• [Directions]
Print the lines of the listing from the line with "Select the Connected items page title" up to and including the line with "click(375, 46)", leaving out the pictures.

• [Given records]

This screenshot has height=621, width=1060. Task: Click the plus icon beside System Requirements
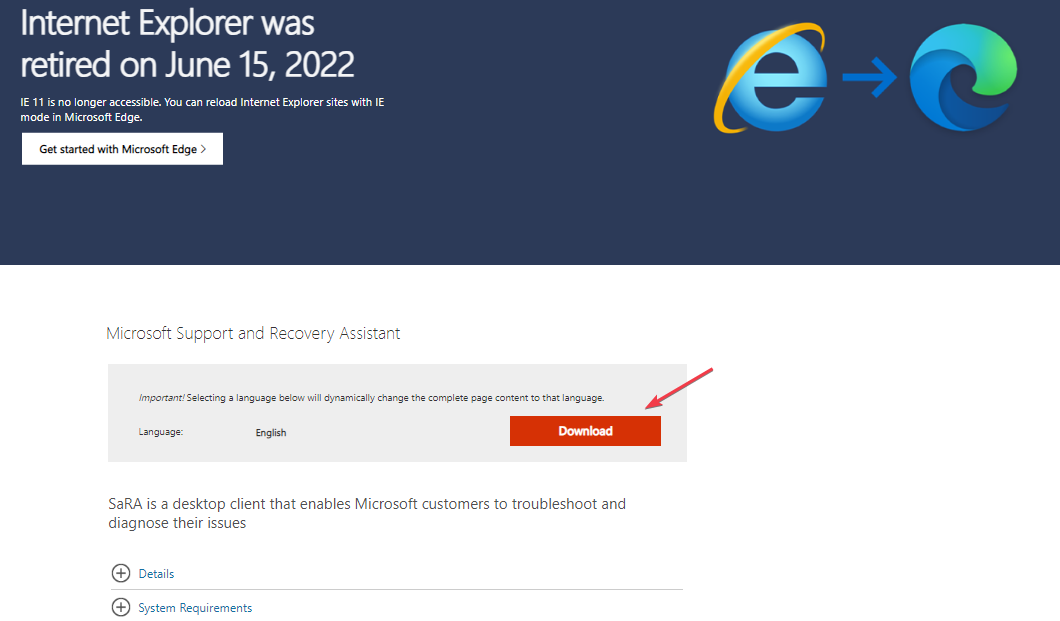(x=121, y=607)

---

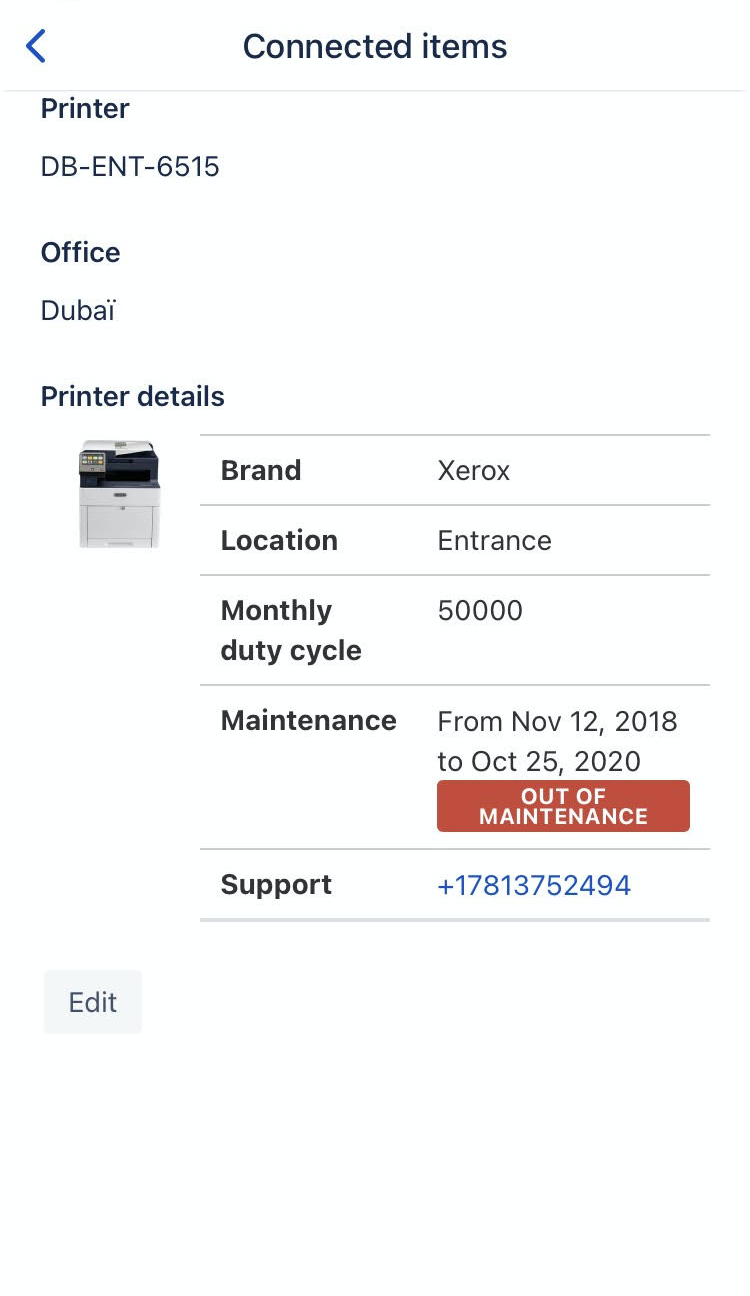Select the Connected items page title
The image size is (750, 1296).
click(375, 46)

• [Result of the exercise]
Select the Connected items page title
The image size is (750, 1296).
click(375, 46)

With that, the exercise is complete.